Joko membantu Lusi mengusap keringat di dahinya. Setelah menelan paracetamol, Lusi terlihat lebih baik. Albert masuk ke dalam mobil dan mengandarai kembali ke tempat mereka meninggalkan Angga dan Lidia. Helen terus menerus memijat matanya yang kelelahan tanpa kacamata. Di sampingnya ada tumpukan makanan, obat-obatan dan sekotak peluru cadangan.

"Aku punya sesuatu untukmu," bisik Lusi, lalu mengeluarkan sesuatu dari kantong celananya dan memberikannya pada Joko.

Joko dengan segera membuka selembar kertas yang ada ditangannya. Wajahnya seketika sendu, matanya berair dan rahangnya mengeras. "Dina," gumamnya.

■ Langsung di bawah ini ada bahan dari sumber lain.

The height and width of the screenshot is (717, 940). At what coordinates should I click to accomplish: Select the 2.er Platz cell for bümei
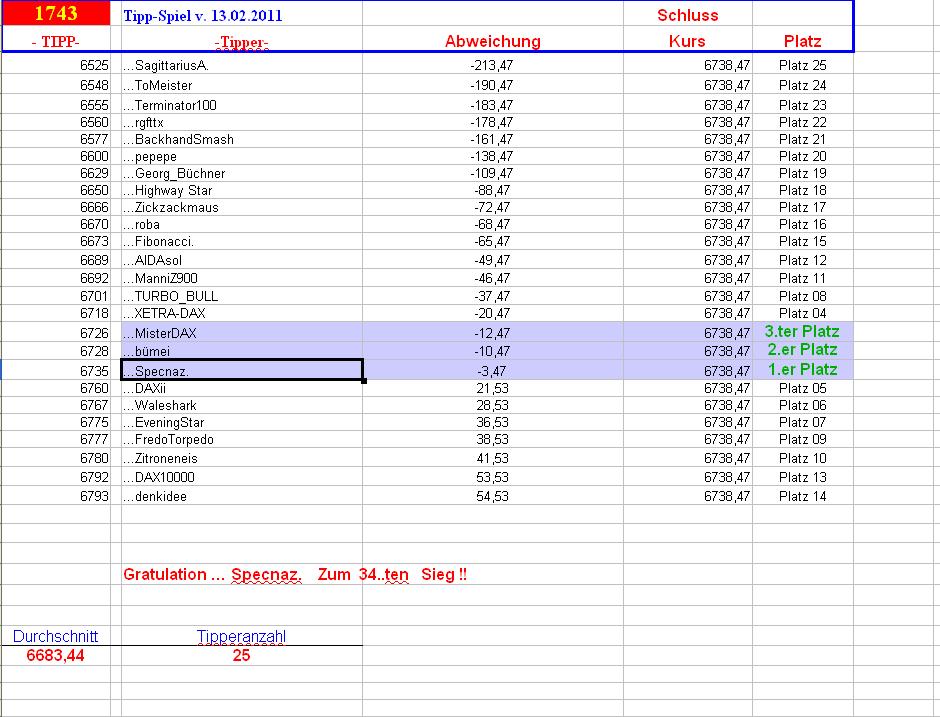tap(803, 350)
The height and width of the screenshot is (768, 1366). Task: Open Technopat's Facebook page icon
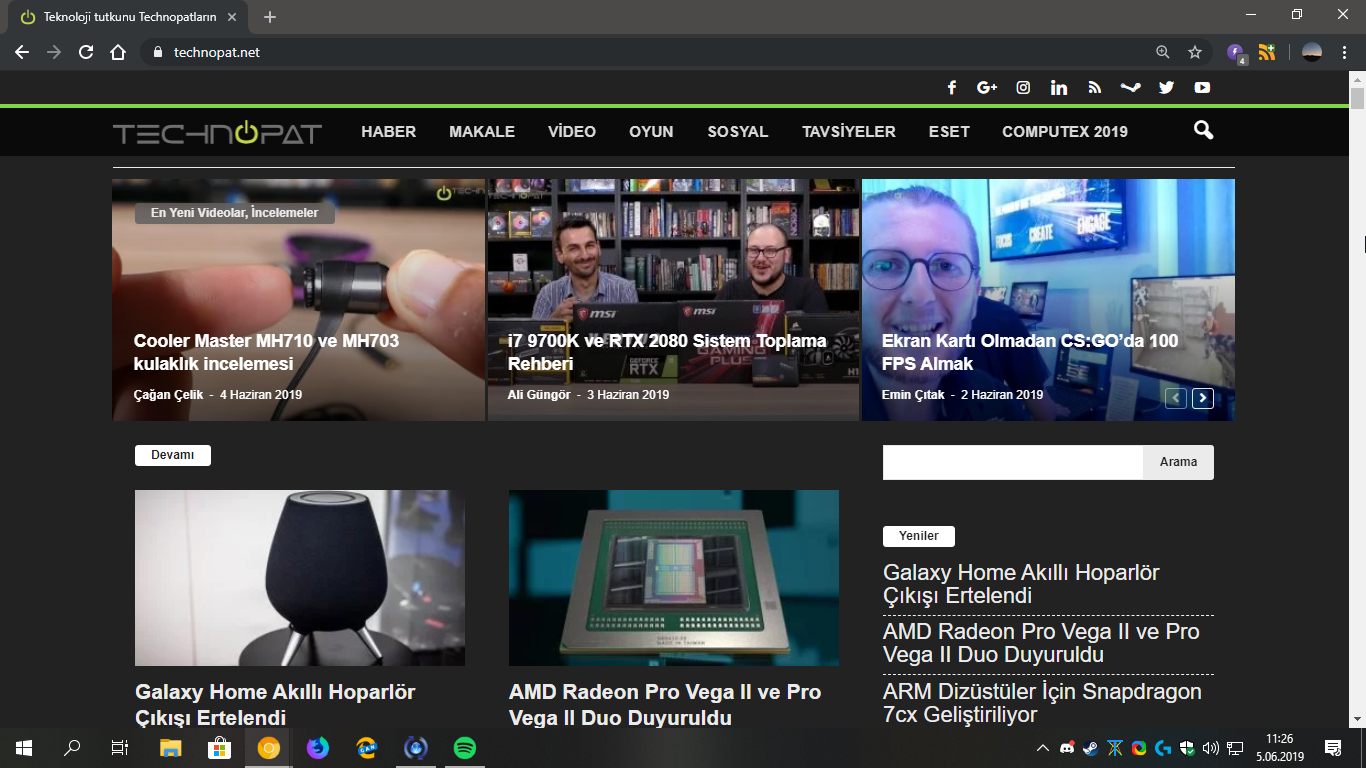pyautogui.click(x=952, y=88)
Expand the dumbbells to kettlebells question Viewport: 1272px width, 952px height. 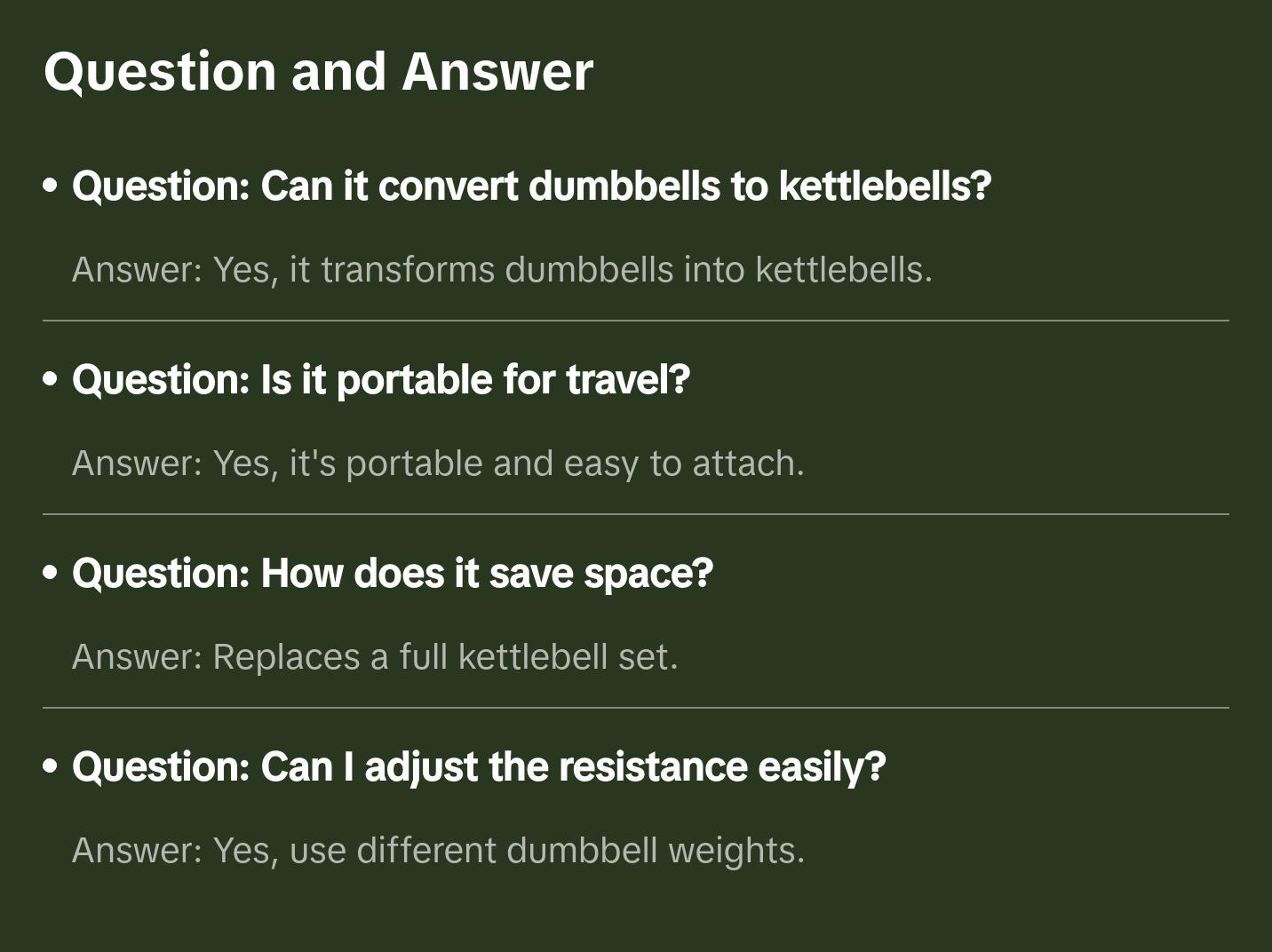(531, 186)
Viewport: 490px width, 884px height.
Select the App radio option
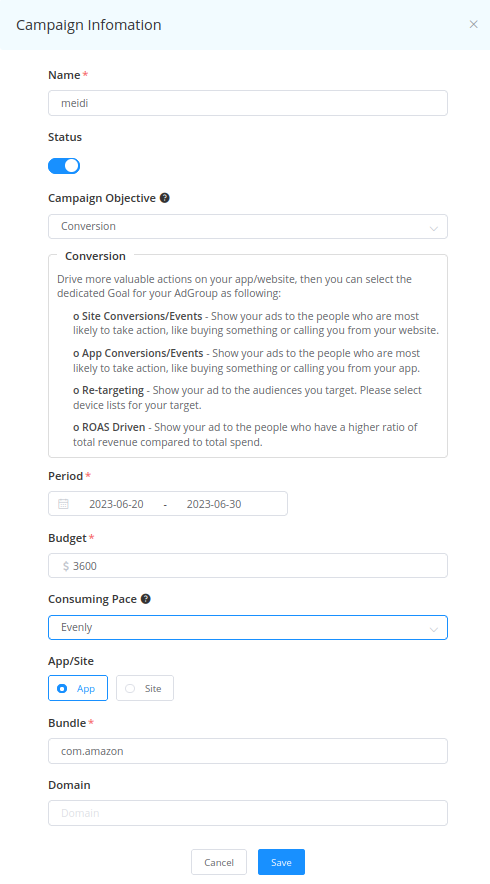[78, 688]
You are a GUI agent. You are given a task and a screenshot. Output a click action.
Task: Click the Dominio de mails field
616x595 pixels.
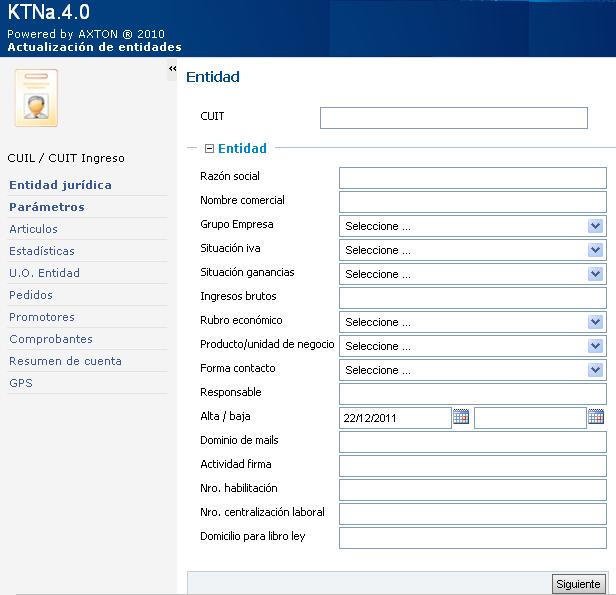[472, 442]
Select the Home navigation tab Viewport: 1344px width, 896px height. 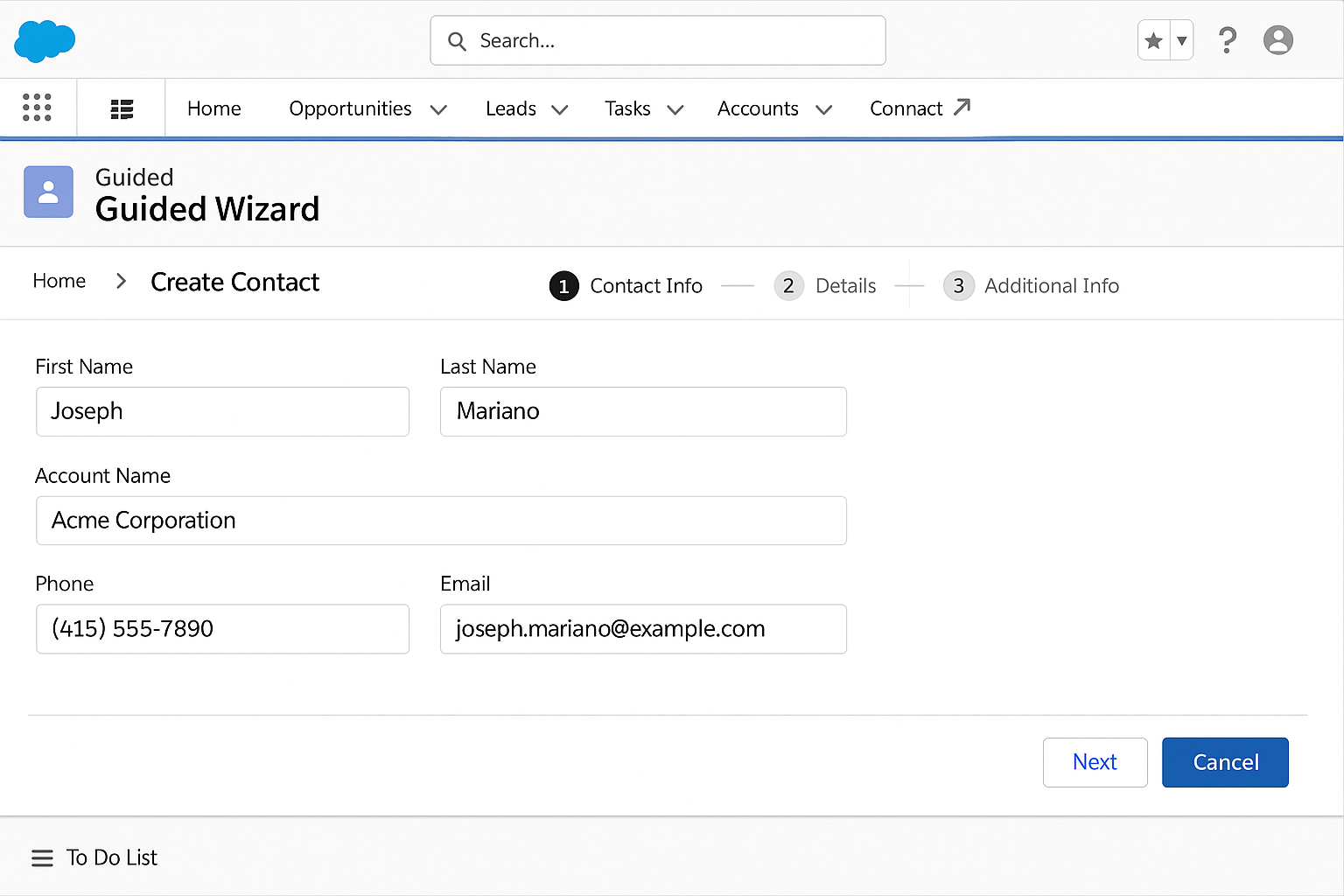(214, 108)
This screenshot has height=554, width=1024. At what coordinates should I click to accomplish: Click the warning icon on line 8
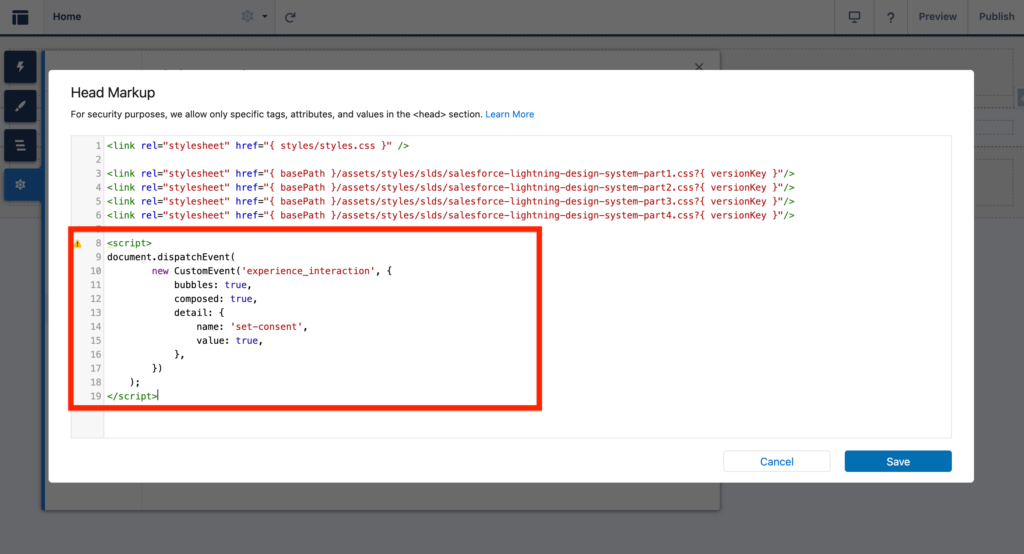point(78,243)
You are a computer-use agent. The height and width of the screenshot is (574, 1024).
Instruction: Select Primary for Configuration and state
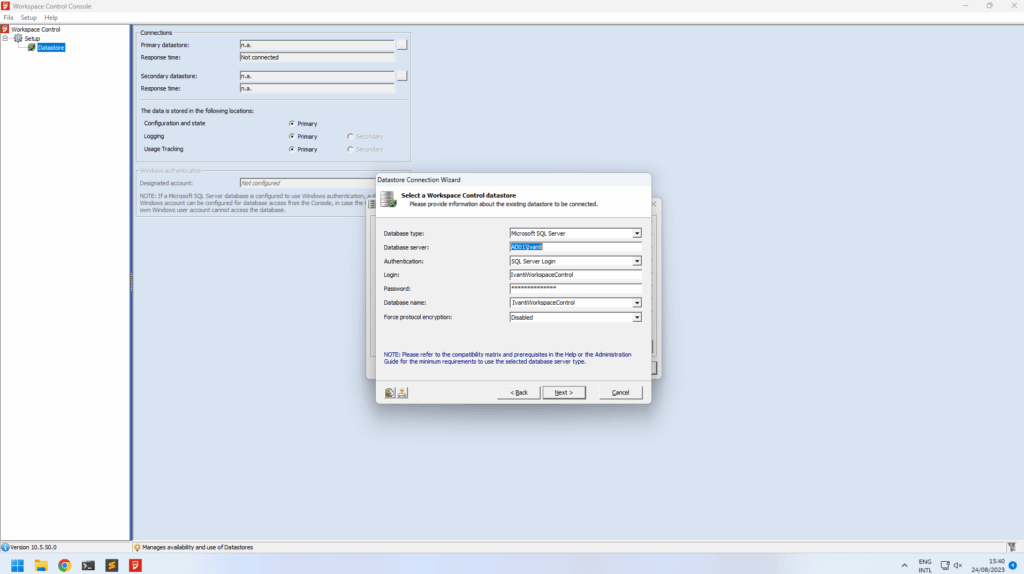(x=292, y=123)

Lusi mengambil lebaran data Dina dari dalam map merah yang ia temui di ruang lab beberapa waktu lalu. Sebelum pintu kaca jatuh dan terjadi kekacauan yang membuat keadaannya seperti saat ini. Entah yang ia lakukan akan membuat Joko sedih atau semakin semangat untuk menemui Dina. Yang jelas ini pertama kalinya ia memikirkan perasaan orang lain.

Di samping Albert, Adam menengok ke bangku belakang. Menatap Lusi yang tersenyum ke arah Joko dengan wajah pucatnya. Ia kemudian melempar pandangannya ke pergelangan kaki Joko yang terlihat membesar dari balik kaus kakinya. Dia tahu, Joko mulai terinfeksi.